:: Task objective ::
Return the lines below exactly as they appear, please, starting with the first and ending with the one that contains "is (1883, 897).".

(Saved entries)
________

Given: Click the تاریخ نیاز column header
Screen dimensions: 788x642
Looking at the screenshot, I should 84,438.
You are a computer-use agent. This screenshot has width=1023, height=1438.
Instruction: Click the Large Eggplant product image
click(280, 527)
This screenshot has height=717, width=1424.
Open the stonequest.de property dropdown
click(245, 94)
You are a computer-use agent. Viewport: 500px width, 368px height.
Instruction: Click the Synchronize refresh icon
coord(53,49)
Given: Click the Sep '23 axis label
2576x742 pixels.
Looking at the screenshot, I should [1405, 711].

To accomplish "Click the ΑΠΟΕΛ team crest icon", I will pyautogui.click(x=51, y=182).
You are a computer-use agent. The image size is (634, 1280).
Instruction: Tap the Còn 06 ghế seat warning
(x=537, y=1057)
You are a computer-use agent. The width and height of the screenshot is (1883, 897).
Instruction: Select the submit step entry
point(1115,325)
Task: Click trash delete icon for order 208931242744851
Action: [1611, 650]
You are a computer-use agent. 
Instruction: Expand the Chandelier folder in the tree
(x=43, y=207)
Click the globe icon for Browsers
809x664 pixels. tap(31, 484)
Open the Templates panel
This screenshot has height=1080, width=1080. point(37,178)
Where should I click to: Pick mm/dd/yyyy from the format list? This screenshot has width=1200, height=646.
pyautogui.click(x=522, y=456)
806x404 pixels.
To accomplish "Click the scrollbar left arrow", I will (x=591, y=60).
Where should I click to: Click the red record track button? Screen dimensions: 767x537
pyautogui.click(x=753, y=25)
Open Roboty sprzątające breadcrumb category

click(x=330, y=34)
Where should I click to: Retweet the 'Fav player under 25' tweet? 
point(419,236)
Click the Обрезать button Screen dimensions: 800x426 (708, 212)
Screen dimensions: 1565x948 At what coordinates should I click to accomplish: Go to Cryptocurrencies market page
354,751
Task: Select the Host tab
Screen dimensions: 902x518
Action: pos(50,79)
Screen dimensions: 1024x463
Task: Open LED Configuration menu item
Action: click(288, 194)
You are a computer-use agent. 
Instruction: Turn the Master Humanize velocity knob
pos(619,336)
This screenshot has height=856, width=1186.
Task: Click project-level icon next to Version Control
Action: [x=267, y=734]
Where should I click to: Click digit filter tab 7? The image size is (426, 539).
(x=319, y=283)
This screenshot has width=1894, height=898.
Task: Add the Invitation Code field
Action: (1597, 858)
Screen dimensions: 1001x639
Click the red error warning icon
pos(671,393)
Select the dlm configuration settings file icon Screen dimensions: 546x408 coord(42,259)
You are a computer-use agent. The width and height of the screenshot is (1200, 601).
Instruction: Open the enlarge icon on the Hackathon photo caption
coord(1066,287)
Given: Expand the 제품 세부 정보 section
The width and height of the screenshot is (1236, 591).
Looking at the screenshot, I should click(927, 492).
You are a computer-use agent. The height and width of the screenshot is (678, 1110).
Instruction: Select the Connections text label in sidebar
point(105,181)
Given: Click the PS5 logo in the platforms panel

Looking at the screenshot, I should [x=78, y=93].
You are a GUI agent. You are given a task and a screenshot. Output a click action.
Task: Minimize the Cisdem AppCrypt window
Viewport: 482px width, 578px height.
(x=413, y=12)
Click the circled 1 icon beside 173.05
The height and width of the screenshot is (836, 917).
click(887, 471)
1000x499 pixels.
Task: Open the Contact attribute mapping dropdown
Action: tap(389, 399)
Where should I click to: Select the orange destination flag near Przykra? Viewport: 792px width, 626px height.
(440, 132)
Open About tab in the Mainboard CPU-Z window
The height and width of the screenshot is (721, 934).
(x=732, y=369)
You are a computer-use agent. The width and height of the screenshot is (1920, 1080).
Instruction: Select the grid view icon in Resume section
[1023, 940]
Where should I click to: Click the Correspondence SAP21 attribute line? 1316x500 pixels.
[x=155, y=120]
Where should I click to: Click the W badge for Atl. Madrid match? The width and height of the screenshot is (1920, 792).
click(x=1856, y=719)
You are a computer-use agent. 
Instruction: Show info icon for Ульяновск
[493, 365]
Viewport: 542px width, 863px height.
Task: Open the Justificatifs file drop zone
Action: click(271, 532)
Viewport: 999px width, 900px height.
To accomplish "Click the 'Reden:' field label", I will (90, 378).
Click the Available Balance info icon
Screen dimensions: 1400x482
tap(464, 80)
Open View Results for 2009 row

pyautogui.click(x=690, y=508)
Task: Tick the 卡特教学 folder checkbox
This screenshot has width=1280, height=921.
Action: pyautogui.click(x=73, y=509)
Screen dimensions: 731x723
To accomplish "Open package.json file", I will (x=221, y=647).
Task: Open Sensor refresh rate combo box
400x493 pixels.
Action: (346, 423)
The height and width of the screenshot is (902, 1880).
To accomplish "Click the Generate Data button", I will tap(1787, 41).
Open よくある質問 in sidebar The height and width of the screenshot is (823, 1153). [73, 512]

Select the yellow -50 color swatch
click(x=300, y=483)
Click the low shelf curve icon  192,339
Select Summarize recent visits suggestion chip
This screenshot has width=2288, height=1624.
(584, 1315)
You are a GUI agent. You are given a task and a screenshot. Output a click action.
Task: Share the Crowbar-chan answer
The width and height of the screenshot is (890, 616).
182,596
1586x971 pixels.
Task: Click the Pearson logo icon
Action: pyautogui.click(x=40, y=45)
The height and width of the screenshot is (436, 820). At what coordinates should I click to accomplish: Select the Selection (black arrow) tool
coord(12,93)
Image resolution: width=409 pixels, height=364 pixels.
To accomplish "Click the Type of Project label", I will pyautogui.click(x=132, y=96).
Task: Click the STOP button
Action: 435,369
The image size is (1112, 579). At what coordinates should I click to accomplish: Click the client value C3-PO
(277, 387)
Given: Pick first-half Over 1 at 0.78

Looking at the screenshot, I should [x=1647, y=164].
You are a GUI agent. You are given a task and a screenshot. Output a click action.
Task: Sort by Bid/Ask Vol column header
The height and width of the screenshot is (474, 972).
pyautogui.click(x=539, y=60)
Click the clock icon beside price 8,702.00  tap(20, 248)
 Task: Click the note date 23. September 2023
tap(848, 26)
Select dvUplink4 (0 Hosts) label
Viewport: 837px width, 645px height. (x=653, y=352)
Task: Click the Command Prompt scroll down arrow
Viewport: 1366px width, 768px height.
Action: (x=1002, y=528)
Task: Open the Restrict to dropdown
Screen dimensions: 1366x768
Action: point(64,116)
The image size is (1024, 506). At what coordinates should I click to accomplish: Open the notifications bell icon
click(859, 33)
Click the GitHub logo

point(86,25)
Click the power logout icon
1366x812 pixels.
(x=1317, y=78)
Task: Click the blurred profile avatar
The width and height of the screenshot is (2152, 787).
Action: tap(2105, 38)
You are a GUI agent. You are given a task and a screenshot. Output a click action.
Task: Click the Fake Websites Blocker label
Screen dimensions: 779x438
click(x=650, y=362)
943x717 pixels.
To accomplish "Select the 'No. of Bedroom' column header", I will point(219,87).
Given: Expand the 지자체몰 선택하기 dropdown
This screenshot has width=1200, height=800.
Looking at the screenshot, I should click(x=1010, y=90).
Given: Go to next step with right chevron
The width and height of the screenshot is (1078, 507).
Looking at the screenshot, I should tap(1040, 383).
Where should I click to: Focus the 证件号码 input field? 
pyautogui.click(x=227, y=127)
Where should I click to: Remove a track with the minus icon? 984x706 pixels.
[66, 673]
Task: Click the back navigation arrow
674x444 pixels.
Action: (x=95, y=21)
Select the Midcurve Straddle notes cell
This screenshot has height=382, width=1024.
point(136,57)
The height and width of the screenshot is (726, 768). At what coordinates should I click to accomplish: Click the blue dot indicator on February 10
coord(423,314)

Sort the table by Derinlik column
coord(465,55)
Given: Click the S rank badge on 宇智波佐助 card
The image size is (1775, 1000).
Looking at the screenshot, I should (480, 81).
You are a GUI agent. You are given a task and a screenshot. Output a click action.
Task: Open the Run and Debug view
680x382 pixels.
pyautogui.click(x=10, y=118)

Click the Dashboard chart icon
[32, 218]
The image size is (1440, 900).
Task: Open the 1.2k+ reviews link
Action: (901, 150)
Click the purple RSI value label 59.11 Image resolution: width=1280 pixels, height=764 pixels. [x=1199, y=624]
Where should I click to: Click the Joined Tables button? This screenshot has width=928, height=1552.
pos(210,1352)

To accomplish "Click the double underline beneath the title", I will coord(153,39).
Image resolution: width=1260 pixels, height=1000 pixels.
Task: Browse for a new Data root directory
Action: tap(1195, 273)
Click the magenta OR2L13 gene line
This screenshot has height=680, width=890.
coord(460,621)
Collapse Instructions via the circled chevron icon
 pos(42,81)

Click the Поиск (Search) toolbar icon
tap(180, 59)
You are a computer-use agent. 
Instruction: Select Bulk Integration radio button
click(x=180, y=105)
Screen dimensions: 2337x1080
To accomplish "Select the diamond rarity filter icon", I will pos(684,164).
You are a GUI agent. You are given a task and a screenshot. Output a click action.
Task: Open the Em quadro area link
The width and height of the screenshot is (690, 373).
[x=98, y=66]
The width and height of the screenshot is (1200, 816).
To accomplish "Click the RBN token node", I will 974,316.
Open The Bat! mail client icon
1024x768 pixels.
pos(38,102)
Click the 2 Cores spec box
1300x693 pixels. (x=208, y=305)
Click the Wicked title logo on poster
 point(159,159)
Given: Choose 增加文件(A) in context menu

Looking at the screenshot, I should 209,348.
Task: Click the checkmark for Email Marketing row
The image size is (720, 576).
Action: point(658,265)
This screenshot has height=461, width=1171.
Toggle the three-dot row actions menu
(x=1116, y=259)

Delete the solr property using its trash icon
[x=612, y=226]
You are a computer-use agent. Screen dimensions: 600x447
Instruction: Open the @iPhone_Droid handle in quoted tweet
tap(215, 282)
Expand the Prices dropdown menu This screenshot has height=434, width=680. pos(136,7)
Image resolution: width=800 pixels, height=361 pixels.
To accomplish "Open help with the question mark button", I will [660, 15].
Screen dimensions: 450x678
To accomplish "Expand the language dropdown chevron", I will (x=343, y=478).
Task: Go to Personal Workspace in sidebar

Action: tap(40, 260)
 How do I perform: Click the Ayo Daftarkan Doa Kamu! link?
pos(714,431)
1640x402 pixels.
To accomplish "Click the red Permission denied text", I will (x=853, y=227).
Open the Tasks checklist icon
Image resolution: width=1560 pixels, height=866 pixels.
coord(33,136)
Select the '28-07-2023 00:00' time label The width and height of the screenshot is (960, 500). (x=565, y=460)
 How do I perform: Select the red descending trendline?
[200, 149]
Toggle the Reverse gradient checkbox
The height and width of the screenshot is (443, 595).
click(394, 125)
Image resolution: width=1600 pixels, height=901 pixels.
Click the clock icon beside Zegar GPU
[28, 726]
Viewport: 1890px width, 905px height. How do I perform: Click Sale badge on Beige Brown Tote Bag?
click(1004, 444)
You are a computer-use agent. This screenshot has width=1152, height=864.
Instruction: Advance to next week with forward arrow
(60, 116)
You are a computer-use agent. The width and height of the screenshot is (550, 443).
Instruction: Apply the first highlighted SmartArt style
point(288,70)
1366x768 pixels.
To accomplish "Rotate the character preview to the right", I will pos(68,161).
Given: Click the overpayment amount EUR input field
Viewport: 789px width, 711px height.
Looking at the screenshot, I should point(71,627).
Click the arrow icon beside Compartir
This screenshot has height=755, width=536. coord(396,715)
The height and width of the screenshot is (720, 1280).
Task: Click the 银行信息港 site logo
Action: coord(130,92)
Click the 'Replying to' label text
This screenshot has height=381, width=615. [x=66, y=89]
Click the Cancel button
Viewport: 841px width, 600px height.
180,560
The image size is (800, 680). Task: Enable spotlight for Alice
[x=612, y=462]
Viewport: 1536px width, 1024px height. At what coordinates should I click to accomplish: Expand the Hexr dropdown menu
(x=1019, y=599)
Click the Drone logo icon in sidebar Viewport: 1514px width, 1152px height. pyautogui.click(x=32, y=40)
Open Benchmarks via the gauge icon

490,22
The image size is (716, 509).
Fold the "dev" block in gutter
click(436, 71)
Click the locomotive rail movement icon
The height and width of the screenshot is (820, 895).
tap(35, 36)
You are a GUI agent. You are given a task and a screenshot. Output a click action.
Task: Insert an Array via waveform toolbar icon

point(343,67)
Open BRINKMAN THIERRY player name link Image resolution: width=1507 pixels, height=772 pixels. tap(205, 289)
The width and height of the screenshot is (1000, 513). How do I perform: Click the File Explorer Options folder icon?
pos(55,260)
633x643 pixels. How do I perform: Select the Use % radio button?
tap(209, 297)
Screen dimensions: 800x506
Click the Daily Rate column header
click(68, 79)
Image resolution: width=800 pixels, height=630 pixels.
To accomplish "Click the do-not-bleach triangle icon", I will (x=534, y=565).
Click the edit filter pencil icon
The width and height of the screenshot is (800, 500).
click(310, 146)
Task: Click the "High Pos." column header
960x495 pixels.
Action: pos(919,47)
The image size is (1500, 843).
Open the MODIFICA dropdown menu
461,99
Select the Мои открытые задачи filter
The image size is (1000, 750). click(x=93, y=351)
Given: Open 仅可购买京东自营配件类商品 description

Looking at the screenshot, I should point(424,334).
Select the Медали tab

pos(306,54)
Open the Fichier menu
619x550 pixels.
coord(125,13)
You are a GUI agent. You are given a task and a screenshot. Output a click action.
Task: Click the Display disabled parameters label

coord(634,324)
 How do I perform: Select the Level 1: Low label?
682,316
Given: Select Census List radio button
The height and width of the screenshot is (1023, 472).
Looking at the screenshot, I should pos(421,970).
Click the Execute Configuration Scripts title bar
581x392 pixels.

________

:: Response area ::
Given: Click the تاریخ نیاز column header
Screen dimensions: 788x642
Looking at the screenshot, I should 84,438.
You are a computer-use agent. This screenshot has width=1023, height=1438.
Instruction: Click the Large Eggplant product image
click(280, 527)
This screenshot has height=717, width=1424.
Open the stonequest.de property dropdown
click(245, 94)
You are a computer-use agent. Viewport: 500px width, 368px height.
Instruction: Click the Synchronize refresh icon
coord(53,49)
Given: Click the Sep '23 axis label
2576x742 pixels.
Looking at the screenshot, I should [1405, 711].

To accomplish "Click the ΑΠΟΕΛ team crest icon", I will pyautogui.click(x=51, y=182).
You are a computer-use agent. The image size is (634, 1280).
Instruction: Tap the Còn 06 ghế seat warning
(x=537, y=1057)
You are a computer-use agent. The width and height of the screenshot is (1883, 897).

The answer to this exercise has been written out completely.